**TAREFA PROPOSTA A**
Traduz para inglês esta frase do texto fornecido abaixo: "Como melhor consta do processo administrativo que consta dos autos, a executada foi citada, como determina o nº 2, do art.º 119º, do CRP, na qualidade de única herdeira do outro titular inscrito".

________________

XXXIII. A Sr.ª Conservadora recusou a conversão do registo, com base no disposto na al. b), do nº1, do art.º 69º, do CRP, que determina que o registo deve ser recusado, quando for manifesto que o facto não está titulado nos documentos apresentados;
XXXIV. Mas invoca como situação de facto a contradição entre os documentos que serviram de base à emissão da certidão e conteúdo da sua certificação; Situação que, como se constata, nada tem a ver com não estar o facto requerido titulado nos documentos apresentados;
XXXV. Como melhor consta do processo administrativo que consta dos autos, a executada foi citada, como determina o nº 2, do art.º 119º, do CRP, na qualidade de única herdeira do outro titular inscrito;
XXXVI. À questão colocada na citação, se o imóvel objecto da penhora pertencia ao autor da herança, o seu filho (CC) em 07.01.2021, a citada e executada respondeu, através da sua mandatária que ...o presente imóvel já não pertence à própria desde 30.08.2021...

________________

**TAREFA PROPOSTA B**
Encontra nos registos abaixo todas as linhas que contêm a palavra "Image" e copia-as.

________________

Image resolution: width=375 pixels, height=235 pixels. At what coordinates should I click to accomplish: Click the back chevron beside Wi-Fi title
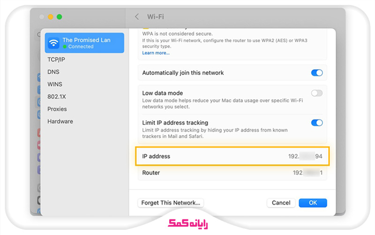point(137,16)
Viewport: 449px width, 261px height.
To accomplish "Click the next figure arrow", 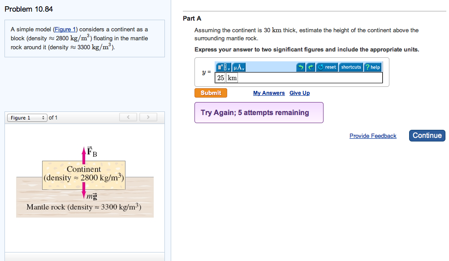I will [148, 117].
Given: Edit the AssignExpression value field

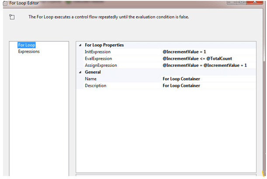Looking at the screenshot, I should (205, 65).
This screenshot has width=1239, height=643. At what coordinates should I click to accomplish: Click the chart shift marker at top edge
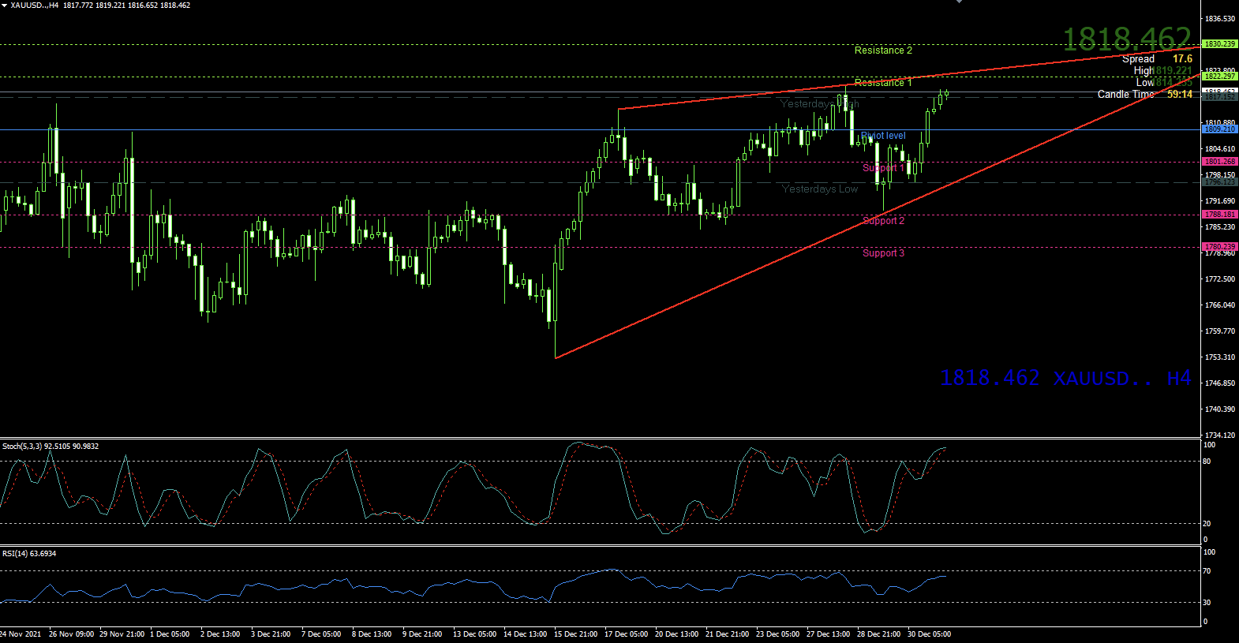959,2
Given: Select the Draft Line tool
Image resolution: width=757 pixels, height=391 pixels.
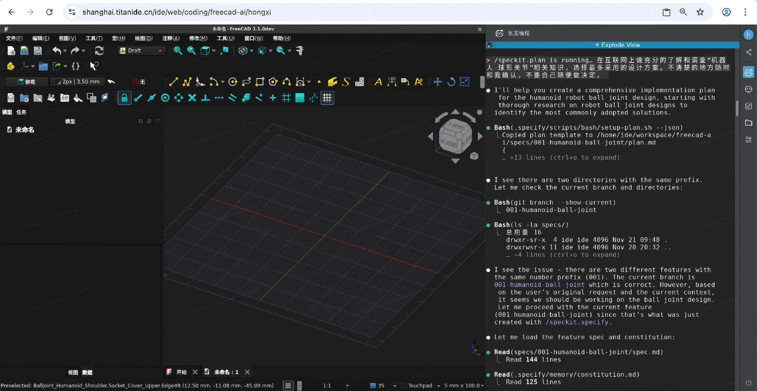Looking at the screenshot, I should tap(173, 82).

________________

**RESPOSTA AO EXERCÍCIO A**
As is better shown in the administrative proceedings contained in the case file, the enforcement debtor was served, as required by no. 2 of art. 119 of the CRP, as the sole heir of the other registered holder.

**RESPOSTA AO EXERCÍCIO B**
Image resolution: width=375 pixels, height=235 pixels. At what coordinates should I click to accomplish: Click the back chevron beside Wi-Fi title
Image resolution: width=757 pixels, height=391 pixels.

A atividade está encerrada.